Re: Transcoding Tamil in the presence of markup

From: Peter Jacobi (peter_jacobi@gmx.net)
Date: Sun Dec 07 2003 - 07:55:54 EST

  • Next message: Michael Everson: "RE: Transcoding Tamil in the presence of markup"

    Hi Christopher, All,

    > In Unicode U+0BBE, U+0BC6 and U+0BCA are all dependent vowel signs

    Yes, but just this fact doesn't meet user's expectations. It is inherited
    from
    the ISCII unification.

    > Since in some fonts a base character + combining vowel mark
    > might be displayed by a single ligature glyph, it makes sense to apply the
    > formatting of a base character to any dependant combining characters as
    well.

    In Tamil most vowels never form ligatures. (O.K. the exact value of 'most'
    has changed over time and was lower in the past, but its was never less
    than 7/11, to by best knowledge, and is now 9/11).

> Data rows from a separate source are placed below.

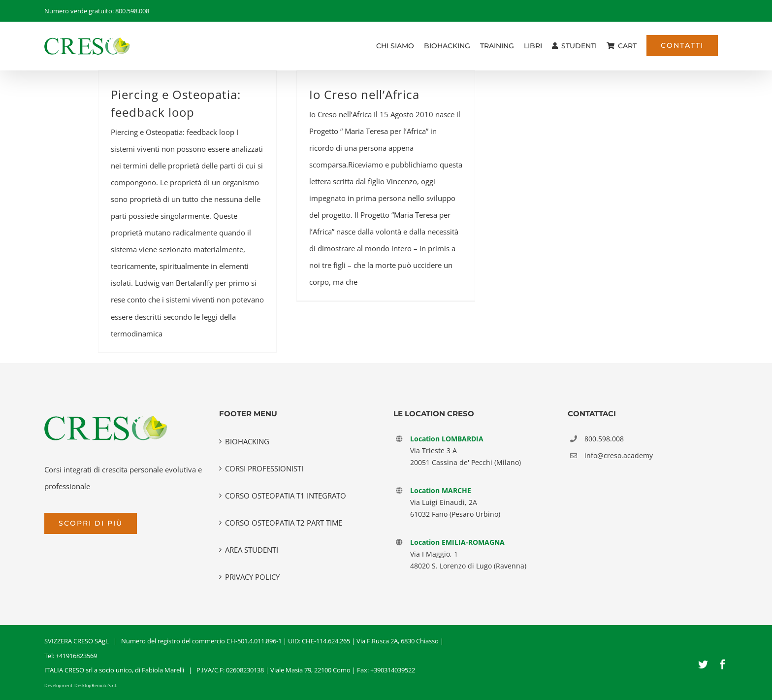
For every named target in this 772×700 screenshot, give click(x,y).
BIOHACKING (247, 441)
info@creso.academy (618, 455)
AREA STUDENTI (252, 550)
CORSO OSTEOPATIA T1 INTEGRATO (286, 496)
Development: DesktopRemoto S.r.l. (80, 685)
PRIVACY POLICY (252, 577)
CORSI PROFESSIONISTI (264, 468)
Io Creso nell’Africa (364, 94)
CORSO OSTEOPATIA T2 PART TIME (284, 523)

    But the core problem is not on the theoretical, but on the practical side.

    As it was possible to style individual characters in legacy encodings
    (heck, it was possible using a mechanical Tamil typewriter!), what is to
    be done in migration to Unicode?

    So, I'm still wondering whether Unicode and HTML4 will consider
      <span style='color:#00f'>&#x0BB2;</span>&#x0BBE;
    valid and it is the task of the user agent to make the best out of it.

    > In Mozilla you may be completely breaking the font lookups by separately
    > formatting the different parts of a conjunct.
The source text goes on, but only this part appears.